# Given passage

┏━━

# East Canyon Moose - The Details



## scoutm (Jul 29, 2014)

As promised, here are some of what I felt were some of the highlights of my hunt. There were too many to list all of them you residents are truly blessed to hunt some amazing country.

First, the colors were amazing, bold, bright and every changing.















We spent a total of 10 day in the field. Seven days the first week of the season and I killed on the morning of the third day of my return trip. We saw moose every day in the field with only one afternoon hunt were we did not see any moose. Here a few of the moose we saw.



























Our first morning back in the field, after having been home to fulfill some family and business obligations, we were treated to an amazing lunar eclipse. It took us a while to figure out what we were seeing as we had not heard anything about it prior to seeing it. A quick search on the phone the Eclipse was confirmed. The next morning we were treated to what I can only describe as Mega-Moon.









On the morning I killed, we returned to a canyon where we had seen a good bull the night before. I passed on him that evening but after looking at the pictures I had taken, I decided he was worth a run at.

After Glassing for a short while I found a cow feeding. We could tell there was another moose with her but couldn't tell what it was. After watching for ten minutes or so and having not seen any antlers we concluded it was either another cow or a calf. We proceed to glass the surrounding cuts when the cow stepped out in the clear and pulled the bull I would eventually take with her.

They were moving to our right towards some thick cover. I grabbed my rifle ran up the ridge to get above and in front of him. Once in a position I felt would give me the best chance, I started glassing through the trees when a heard a soft grunt to my left. I turn to look and not 35 yards from me was the bull - he as in some really thick cover so no shot was possible. The bull started to move away and to my right so I backed out slowly and again tried to get in front of him.

Once in the clear and in front of him I see him step into the clearing and stop at about 45 yards. I drop to my knee, put my cross hair center mass and fired. So close to him I didn't hear the WHOP! The bull just started to walk away from me. At first I questioned did I miss? But then he started to huff and I saw a red mist from his nose and he fell over dead.

We hunted all over the unit. We spent time up on Farmington Flats, around Mountain Dell Lake, up Little and Big Hatch Canyons, Hiked down through Clear Creek Canyon a few times and many morning and evenings up in different parts of Parley's Canyon. We saw many bulls multiple times, but in the end the bull I took was new to us and we did not have any time to really evaluate him, he just knew he was a good one.

I would like to thank everyone for all the help I received it was all much appreciated. He taped out at 133 7/8th gross with a 44 6/8th spread.





















Now if you don't already hate an out of state guy coming and killing a great moose this part will most certainly finish me off. The clearing he was about to step into when I fired was one of the many utility cuts on the mountain and as luck would having it there was work being done up the mountain from me and the workers allowed me to take my truck up the road to recover my moose. I was able to back my truck right up to the quartered out moose.

┗━━

# Entries supplied
┏━━

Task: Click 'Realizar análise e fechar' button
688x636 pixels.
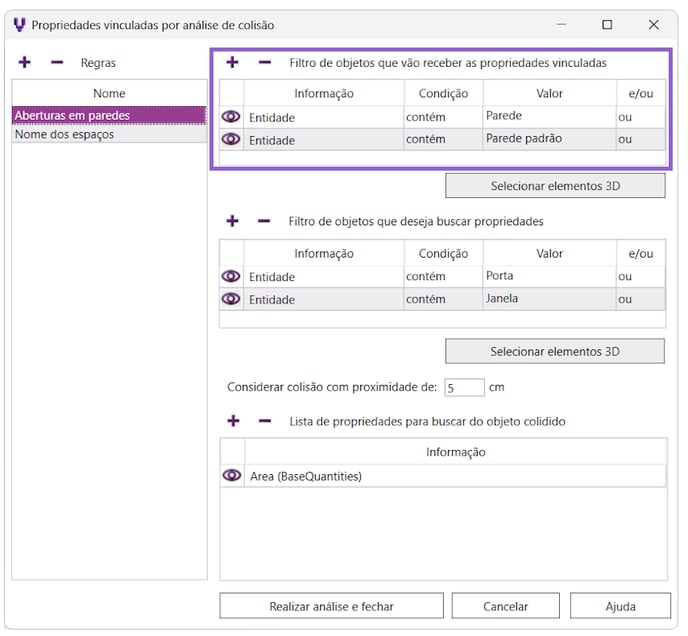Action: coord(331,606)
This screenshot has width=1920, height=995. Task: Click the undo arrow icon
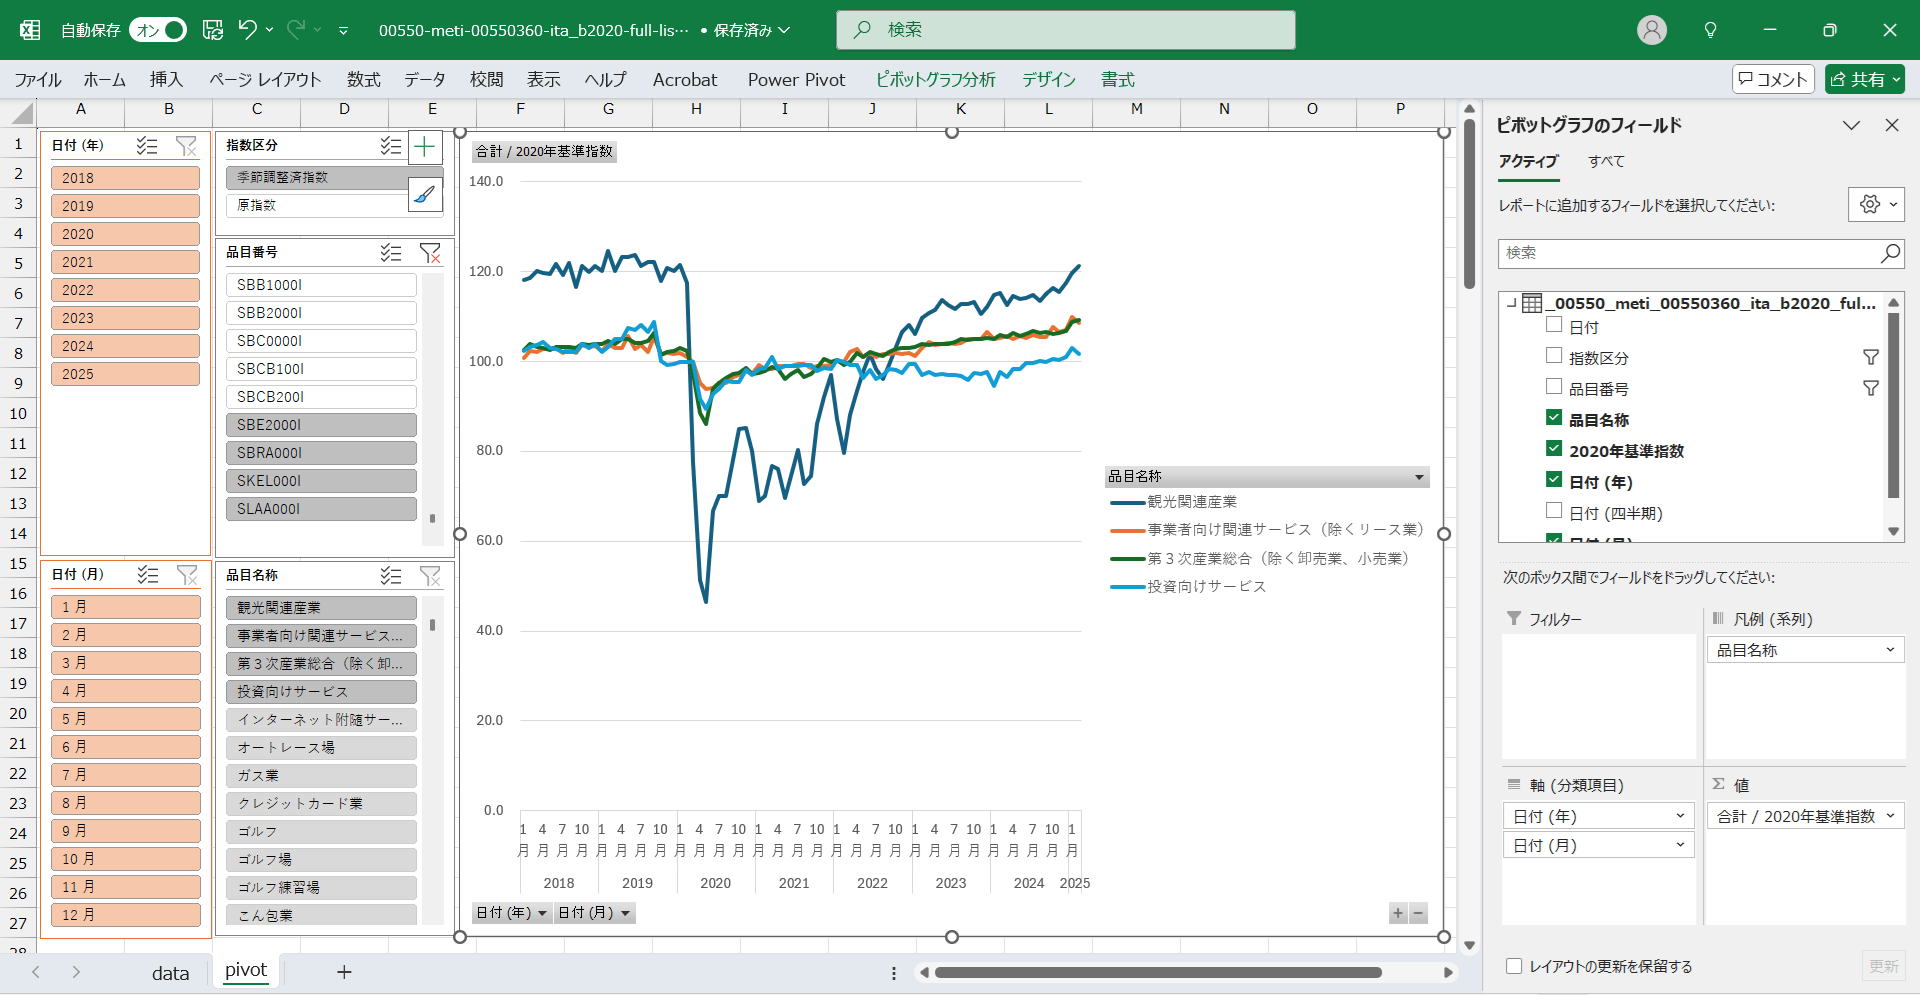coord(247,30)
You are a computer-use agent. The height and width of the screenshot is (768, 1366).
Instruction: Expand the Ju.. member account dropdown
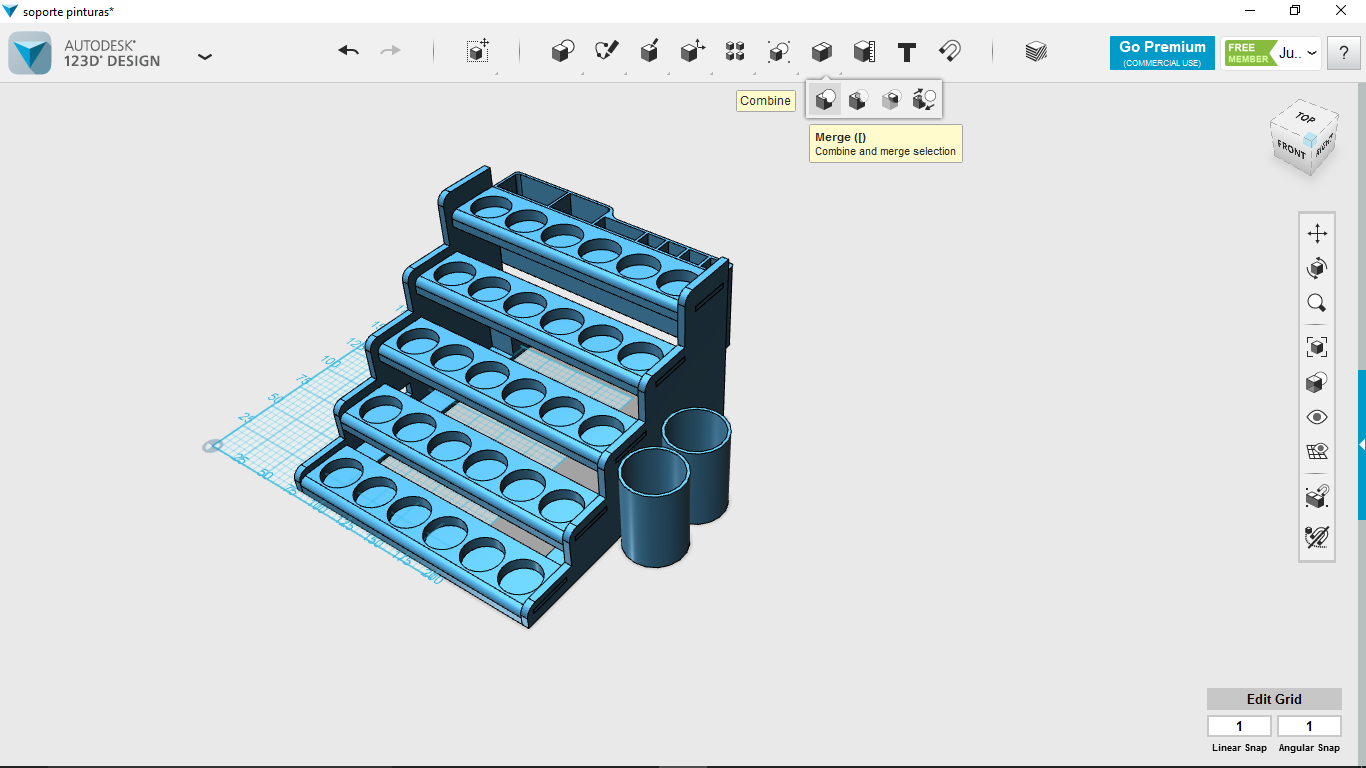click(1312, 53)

┗━━

# The problem
Write the next part of the East Canyon moose hunt account, starting right after its final sentence.

# Output
----------



## middlefork (Nov 2, 2008)

Sounds like a great time and a great bull.

The end of your story just makes it a perfect ending to a great hunt.


----------



## Nambaster (Nov 15, 2007)

Best sunday afternoon reading yet......


----------



## silentstalker (Feb 19, 2008)

Congratulations again! Heck of a bull to be proud of!


----------



## Bowdacious (Sep 16, 2007)

Yup...great bull! Congrats to ya.


----------



## tallbuck (Apr 30, 2009)

Congrats on a great bull, thanks for sharing it with us!


----------



## elkaddict11 (Jun 16, 2014)

Congratulations! Beautiful bull! I've been keeping up on your post all summer and fall, silently rooting for you! Glad to see all your work payed off!


----------



## 30-06-hunter (Sep 22, 2013)

No haters here, you put in the hard work and it paid off, plus you put money into our economy. Glad it all worked out perfectly for you.


----------



## COWAN (Oct 7, 2012)

Nice bull! Ohhh I can't wait to draw a tag.


----------



## elkmule123 (Aug 14, 2013)

Congrats on a nice bull!


----------



## hunting777 (May 3, 2009)

Congrats on such a beautiful bull. Great story. It looks like your hard work and patience paid off.


----------



## allremington (Nov 11, 2007)

Congrats! Thanks for sharing the story. That's certainly a bull to be proud of.


----------



## MWScott72 (May 23, 2011)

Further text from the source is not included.